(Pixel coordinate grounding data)
·····
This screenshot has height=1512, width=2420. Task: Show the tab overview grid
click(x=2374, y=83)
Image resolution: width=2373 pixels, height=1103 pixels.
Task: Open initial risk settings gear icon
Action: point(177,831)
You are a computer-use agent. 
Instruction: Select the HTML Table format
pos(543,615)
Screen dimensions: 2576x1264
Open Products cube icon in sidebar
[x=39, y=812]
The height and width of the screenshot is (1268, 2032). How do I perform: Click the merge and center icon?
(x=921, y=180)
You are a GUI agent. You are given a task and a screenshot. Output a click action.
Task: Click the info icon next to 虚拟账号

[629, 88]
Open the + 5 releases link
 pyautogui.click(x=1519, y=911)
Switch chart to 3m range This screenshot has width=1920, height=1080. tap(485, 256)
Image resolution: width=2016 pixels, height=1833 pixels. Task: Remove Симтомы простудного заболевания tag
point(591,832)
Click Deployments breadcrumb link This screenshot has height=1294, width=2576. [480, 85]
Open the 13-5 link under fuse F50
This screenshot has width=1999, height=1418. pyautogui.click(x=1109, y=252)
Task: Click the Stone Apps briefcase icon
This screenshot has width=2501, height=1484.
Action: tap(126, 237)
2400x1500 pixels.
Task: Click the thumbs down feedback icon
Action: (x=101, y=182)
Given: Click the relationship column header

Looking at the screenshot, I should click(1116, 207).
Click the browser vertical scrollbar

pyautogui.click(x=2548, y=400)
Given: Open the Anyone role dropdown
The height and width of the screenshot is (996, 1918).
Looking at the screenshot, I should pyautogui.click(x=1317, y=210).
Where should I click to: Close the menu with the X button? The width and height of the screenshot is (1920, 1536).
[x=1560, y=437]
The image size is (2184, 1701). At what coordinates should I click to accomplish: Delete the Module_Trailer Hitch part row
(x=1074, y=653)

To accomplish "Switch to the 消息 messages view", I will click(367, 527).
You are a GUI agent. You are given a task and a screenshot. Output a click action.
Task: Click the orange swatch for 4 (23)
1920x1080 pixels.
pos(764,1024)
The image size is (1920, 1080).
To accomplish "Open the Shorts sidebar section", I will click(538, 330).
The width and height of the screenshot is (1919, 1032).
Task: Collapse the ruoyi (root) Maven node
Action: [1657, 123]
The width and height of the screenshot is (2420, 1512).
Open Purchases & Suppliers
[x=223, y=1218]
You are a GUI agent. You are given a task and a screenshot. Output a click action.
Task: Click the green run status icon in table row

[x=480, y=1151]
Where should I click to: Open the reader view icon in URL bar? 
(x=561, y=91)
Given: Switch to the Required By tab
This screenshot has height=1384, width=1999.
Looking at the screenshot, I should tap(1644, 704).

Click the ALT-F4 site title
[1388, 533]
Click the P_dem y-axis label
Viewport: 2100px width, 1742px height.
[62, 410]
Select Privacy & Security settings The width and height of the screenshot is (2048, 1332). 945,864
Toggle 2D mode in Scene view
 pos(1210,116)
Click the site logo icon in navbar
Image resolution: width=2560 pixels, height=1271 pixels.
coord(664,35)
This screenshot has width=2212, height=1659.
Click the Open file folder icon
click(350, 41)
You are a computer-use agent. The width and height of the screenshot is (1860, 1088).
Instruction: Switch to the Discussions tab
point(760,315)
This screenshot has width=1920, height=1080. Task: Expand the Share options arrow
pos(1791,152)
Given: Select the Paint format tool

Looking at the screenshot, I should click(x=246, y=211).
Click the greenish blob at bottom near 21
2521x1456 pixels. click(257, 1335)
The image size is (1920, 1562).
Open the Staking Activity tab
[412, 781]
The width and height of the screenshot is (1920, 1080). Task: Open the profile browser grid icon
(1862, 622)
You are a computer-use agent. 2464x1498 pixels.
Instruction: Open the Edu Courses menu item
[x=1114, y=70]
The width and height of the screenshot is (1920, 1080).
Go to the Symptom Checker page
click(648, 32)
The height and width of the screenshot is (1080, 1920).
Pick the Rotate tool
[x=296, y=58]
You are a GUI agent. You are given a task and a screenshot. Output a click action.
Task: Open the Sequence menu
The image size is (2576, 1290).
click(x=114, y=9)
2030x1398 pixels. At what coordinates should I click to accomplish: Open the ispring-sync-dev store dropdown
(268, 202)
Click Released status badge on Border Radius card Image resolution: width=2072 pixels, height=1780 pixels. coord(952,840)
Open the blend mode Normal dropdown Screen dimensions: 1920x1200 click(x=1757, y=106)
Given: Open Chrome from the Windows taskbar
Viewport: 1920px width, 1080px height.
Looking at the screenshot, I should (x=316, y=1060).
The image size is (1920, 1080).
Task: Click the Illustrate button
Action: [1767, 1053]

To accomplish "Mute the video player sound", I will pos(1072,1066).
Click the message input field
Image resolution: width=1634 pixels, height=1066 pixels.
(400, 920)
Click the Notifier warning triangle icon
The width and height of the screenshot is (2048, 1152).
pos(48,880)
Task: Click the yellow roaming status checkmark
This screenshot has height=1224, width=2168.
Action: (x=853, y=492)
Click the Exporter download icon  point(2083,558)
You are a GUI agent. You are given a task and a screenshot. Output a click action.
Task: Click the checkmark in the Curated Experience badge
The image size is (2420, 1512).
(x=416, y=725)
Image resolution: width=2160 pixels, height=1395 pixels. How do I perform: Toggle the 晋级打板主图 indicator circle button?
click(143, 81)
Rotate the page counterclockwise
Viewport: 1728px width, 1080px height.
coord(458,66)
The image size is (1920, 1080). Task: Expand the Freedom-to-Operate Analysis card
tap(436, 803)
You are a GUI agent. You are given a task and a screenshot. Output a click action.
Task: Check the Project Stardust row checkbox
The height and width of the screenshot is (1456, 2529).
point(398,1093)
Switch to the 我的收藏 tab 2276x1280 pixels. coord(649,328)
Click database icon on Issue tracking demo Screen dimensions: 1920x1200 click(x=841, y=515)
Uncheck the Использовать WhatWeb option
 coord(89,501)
·····
Once you have read the records, output each one exactly as written.

Result:
This screenshot has height=1512, width=2420. Task: Show the tab overview grid
click(x=2374, y=83)
Image resolution: width=2373 pixels, height=1103 pixels.
Task: Open initial risk settings gear icon
Action: point(177,831)
You are a computer-use agent. 
Instruction: Select the HTML Table format
pos(543,615)
Screen dimensions: 2576x1264
Open Products cube icon in sidebar
[x=39, y=812]
The height and width of the screenshot is (1268, 2032). How do I perform: Click the merge and center icon?
(x=921, y=180)
You are a GUI agent. You are given a task and a screenshot. Output a click action.
Task: Click the info icon next to 虚拟账号

[629, 88]
Open the + 5 releases link
 pyautogui.click(x=1519, y=911)
Switch chart to 3m range This screenshot has width=1920, height=1080. tap(485, 256)
Image resolution: width=2016 pixels, height=1833 pixels. Task: Remove Симтомы простудного заболевания tag
point(591,832)
Click Deployments breadcrumb link This screenshot has height=1294, width=2576. [480, 85]
Open the 13-5 link under fuse F50
This screenshot has width=1999, height=1418. pyautogui.click(x=1109, y=252)
Task: Click the Stone Apps briefcase icon
This screenshot has width=2501, height=1484.
Action: tap(126, 237)
2400x1500 pixels.
Task: Click the thumbs down feedback icon
Action: (x=101, y=182)
Given: Click the relationship column header

Looking at the screenshot, I should click(1116, 207).
Click the browser vertical scrollbar

pyautogui.click(x=2548, y=400)
Given: Open the Anyone role dropdown
The height and width of the screenshot is (996, 1918).
Looking at the screenshot, I should pyautogui.click(x=1317, y=210).
Where should I click to: Close the menu with the X button? The width and height of the screenshot is (1920, 1536).
[x=1560, y=437]
The image size is (2184, 1701). At what coordinates should I click to accomplish: Delete the Module_Trailer Hitch part row
(x=1074, y=653)

To accomplish "Switch to the 消息 messages view", I will click(367, 527).
You are a GUI agent. You are given a task and a screenshot. Output a click action.
Task: Click the orange swatch for 4 (23)
1920x1080 pixels.
pos(764,1024)
The image size is (1920, 1080).
To accomplish "Open the Shorts sidebar section", I will click(538, 330).
The width and height of the screenshot is (1919, 1032).
Task: Collapse the ruoyi (root) Maven node
Action: [1657, 123]
The width and height of the screenshot is (2420, 1512).
Open Purchases & Suppliers
[x=223, y=1218]
You are a GUI agent. You are given a task and a screenshot. Output a click action.
Task: Click the green run status icon in table row

[x=480, y=1151]
Where should I click to: Open the reader view icon in URL bar? 
(x=561, y=91)
Given: Switch to the Required By tab
This screenshot has height=1384, width=1999.
Looking at the screenshot, I should tap(1644, 704).

Click the ALT-F4 site title
[1388, 533]
Click the P_dem y-axis label
Viewport: 2100px width, 1742px height.
[62, 410]
Select Privacy & Security settings The width and height of the screenshot is (2048, 1332). 945,864
Toggle 2D mode in Scene view
 pos(1210,116)
Click the site logo icon in navbar
Image resolution: width=2560 pixels, height=1271 pixels.
coord(664,35)
This screenshot has width=2212, height=1659.
Click the Open file folder icon
click(350, 41)
You are a computer-use agent. The width and height of the screenshot is (1860, 1088).
Instruction: Switch to the Discussions tab
point(760,315)
This screenshot has width=1920, height=1080. Task: Expand the Share options arrow
pos(1791,152)
Given: Select the Paint format tool

Looking at the screenshot, I should click(x=246, y=211).
Click the greenish blob at bottom near 21
2521x1456 pixels. click(257, 1335)
The image size is (1920, 1562).
Open the Staking Activity tab
[412, 781]
The width and height of the screenshot is (1920, 1080). Task: Open the profile browser grid icon
(1862, 622)
You are a computer-use agent. 2464x1498 pixels.
Instruction: Open the Edu Courses menu item
[x=1114, y=70]
The width and height of the screenshot is (1920, 1080).
Go to the Symptom Checker page
click(648, 32)
The height and width of the screenshot is (1080, 1920).
Pick the Rotate tool
[x=296, y=58]
You are a GUI agent. You are given a task and a screenshot. Output a click action.
Task: Open the Sequence menu
The image size is (2576, 1290).
click(x=114, y=9)
2030x1398 pixels. At what coordinates should I click to accomplish: Open the ispring-sync-dev store dropdown
(268, 202)
Click Released status badge on Border Radius card Image resolution: width=2072 pixels, height=1780 pixels. coord(952,840)
Open the blend mode Normal dropdown Screen dimensions: 1920x1200 click(x=1757, y=106)
Given: Open Chrome from the Windows taskbar
Viewport: 1920px width, 1080px height.
Looking at the screenshot, I should (x=316, y=1060).
The image size is (1920, 1080).
Task: Click the Illustrate button
Action: [1767, 1053]

To accomplish "Mute the video player sound", I will pos(1072,1066).
Click the message input field
Image resolution: width=1634 pixels, height=1066 pixels.
(400, 920)
Click the Notifier warning triangle icon
The width and height of the screenshot is (2048, 1152).
pos(48,880)
Task: Click the yellow roaming status checkmark
This screenshot has height=1224, width=2168.
Action: (x=853, y=492)
Click the Exporter download icon  point(2083,558)
You are a GUI agent. You are given a task and a screenshot. Output a click action.
Task: Click the checkmark in the Curated Experience badge
The image size is (2420, 1512).
(x=416, y=725)
Image resolution: width=2160 pixels, height=1395 pixels. How do I perform: Toggle the 晋级打板主图 indicator circle button?
click(143, 81)
Rotate the page counterclockwise
Viewport: 1728px width, 1080px height.
coord(458,66)
The image size is (1920, 1080). Task: Expand the Freedom-to-Operate Analysis card
tap(436, 803)
You are a GUI agent. You are given a task and a screenshot. Output a click action.
Task: Check the Project Stardust row checkbox
The height and width of the screenshot is (1456, 2529).
point(398,1093)
Switch to the 我的收藏 tab 2276x1280 pixels. coord(649,328)
Click database icon on Issue tracking demo Screen dimensions: 1920x1200 click(x=841, y=515)
Uncheck the Использовать WhatWeb option
 coord(89,501)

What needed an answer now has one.